これはツルの部分にある程度の太さ、というか『縦の幅』があることが良い効果を生んでいるのだろうと感じています。滑り止めのゴムパーツ(アンオブタニウム)の効果もあるとは思いますが、個人的にはそれ以上に『ツルの形状』が重要だと思ってる。
実際、メタル系など細いフレームのメガネをするとヘルメット内でメガネが地味にズレることがあり……これが非常にストレス! ですが、このフレームではそれを感じません。

次に『伏せたライディングポジション』でも視界が確保されるところ。
ここは実際に見てみたほうが早いと思います。
まず一般的なメガネですが……

上半身が起きたライディングポジションでは何も問題ありません。というかメガネ、さっそくズレてますが……(汗)
でもメガネライダーの人はご存じでしょうけれど……

伏せたライディングポジションで構えるとこうなります。
フレームが思いっきり視界を遮ってきて邪魔、というか危ないレベル……
これがオークリー製フレームの場合は……

まずは上半身が直立の状態ですが、フレームの形状も手伝ってヘルメット内でメガネがズレない。感覚的にはガチッと固定されているように感じられるほどです。
スポーティなライディングをする際には、この『ガチッと固定感』がかなりの安心材料になります。
そしてここから『伏せたライディングポジション』で構えてみると……

フレームが視界に入ってきません。
あえて「見よう」とすれば視界の端にフレームの存在をとらえることはできますが、まぁ『フレームによる視界への悪影響は無し』と言っていいと思います。
レンズは『W調光』という高性能
そしてレンズですが、こちらは度入りのうえに『調光』という機能を持ったレンズを使っていました。
ここまでの写真で気づいたと思いますが、基本的にこのメガネのレンズは室内では『クリア』です。
ですが、屋外で紫外線に当たると……



紫外線の強さに応じて、レンズの色が変化します。
この『紫外線の強さに応じて』というのが個人的には非常に塩梅がよく、状況に応じてレンズの色の濃さが適度に変化するので「眩しい」とか「暗すぎる」と感じることがほとんどありません。
これが一般的な『調光レンズ』なのですが、最近はさらに進化して『W調光』というものが登場しています。
今回はじめてW調光レンズなるものを導入してみたのですが、これにより『バイク用メガネとしてほぼ理想かも!?』と考えるに至りました。

これまでの調光レンズではヘルメットのシールドにUVカット機能があると、紫外線がカットされるためレンズはクリアのままでした。たまにそれで『眩しさ』を感じるシーンがあったのですが、W調光レンズは紫外線だけでなく可視光線でもレンズ色が変化するんです。
可視光線でのレンズ色の変化具合は、紫外線の場合よりも穏やかなものですが、UVカット機能を持つシールドでも眩しさが軽減される。

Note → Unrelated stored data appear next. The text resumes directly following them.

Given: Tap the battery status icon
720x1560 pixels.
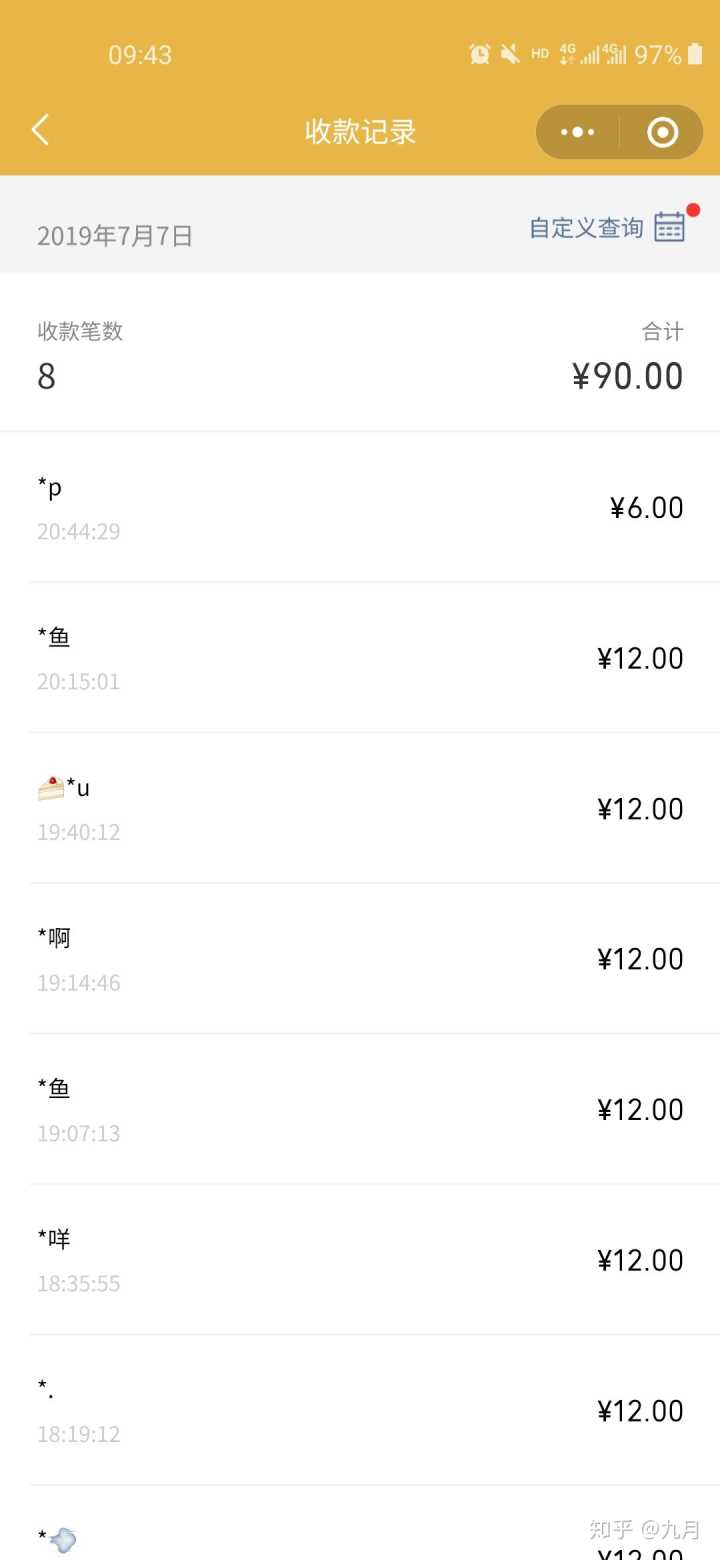Looking at the screenshot, I should (695, 54).
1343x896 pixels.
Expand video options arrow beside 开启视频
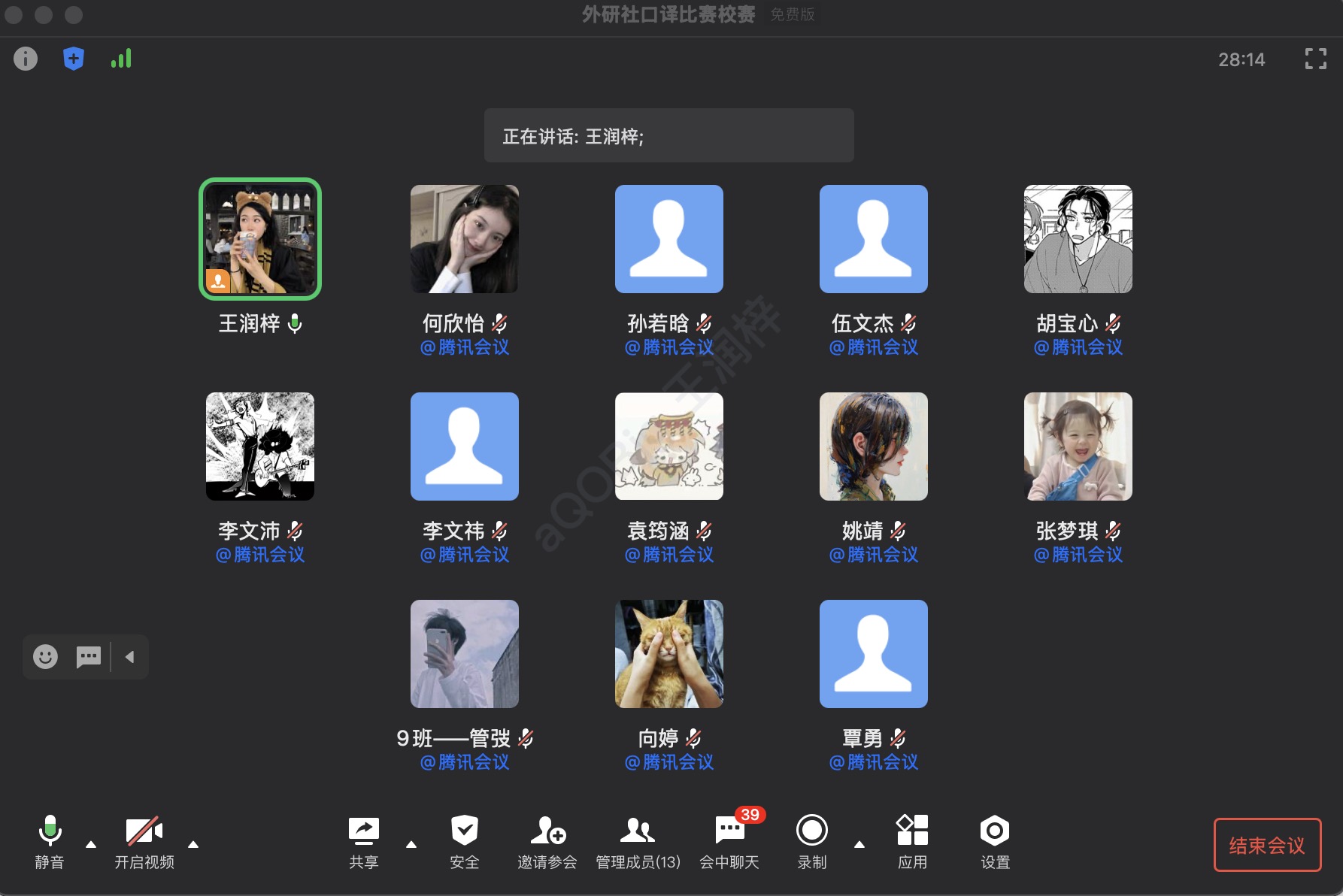(193, 844)
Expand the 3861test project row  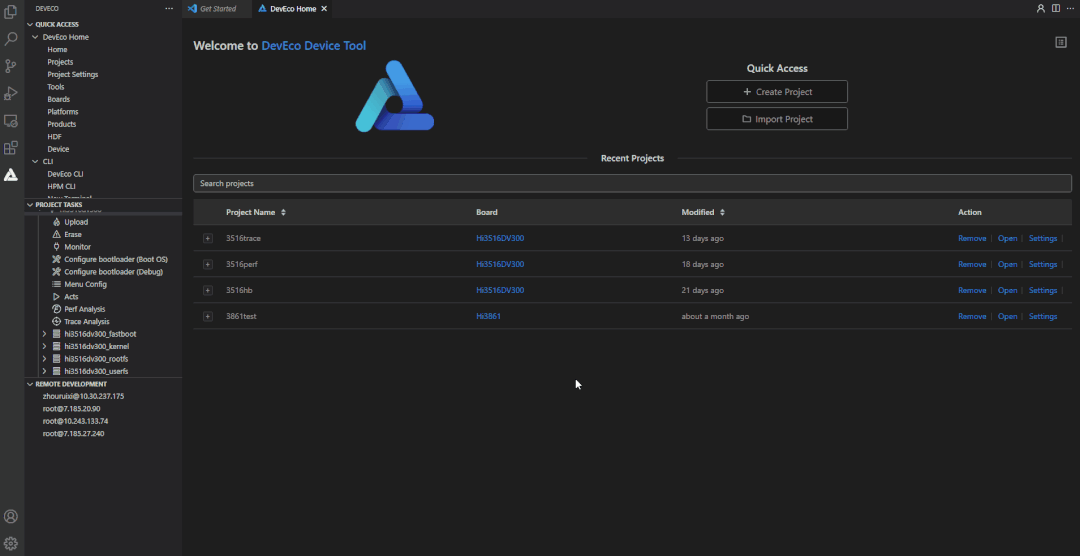(x=208, y=317)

これが地味だけどすごく良い……助かってます!
何よりも……バイクにカッコよく乗りたい!
ヘルメット内でズレにくく、視界を遮らないフレームの形状。W調光レンズによる快適さ。
いまのところ私(北岡)が辿り着いた『バイク用メガネの最適解』がこれです。
そして、もうひとつ重要なこと!

このメガネだと『ヘルメット&メガネ』の姿がカッコいい!
ライダーもバイクに合わせて常にカッコよくありたいものです。このメガネはその『見た目』の部分も網羅してくれる……なんだか欧米のレーシングライダーみたいな雰囲気じゃないですか?(笑)
性能とスタイルを両立してくれるので、もうこのメガネが手放せません。
ひとつだけ『弱点』がある
ですがタイトルに『ほぼ理想』と書いたことからもわかると思いますが、このメガネも『完璧』ではありません。
ひとつだけの弱点……それは『トンネル』です。
このレンズは紫外線や可視光線に反応して「徐々にレンズ色が変化する」のですが、逆に言うと「急に暗くなった場合、クリアに戻るのにすこし時間がかかる」というものでもあります。

とはいえ一般的な高速道路や国道/県道などのトンネルでは、そうは言っても照明があるし、十分に安全に走れます。もちろん注意は必要ですが!
ですが、それ以上に問題なのは、山深い峠などでたまに出くわす「照明がない暗闇トンネル」です。これだけは注意が必要なので、トンネルに入る前に十分に減速し安全に留意しています。
完璧じゃないけど『このメガネ』は手放せない
暗いトンネルに対しては弱点もありますが、それでも他はほぼ完璧。私はもう10年以上、バイクに乗るときはほとんどがこのメガネです。
もちろん人によって(頭の形などによって)違和感がでる可能性は否定できませんが、バイクでのメガネに悩んでいる人がいたら参考にしてみてください。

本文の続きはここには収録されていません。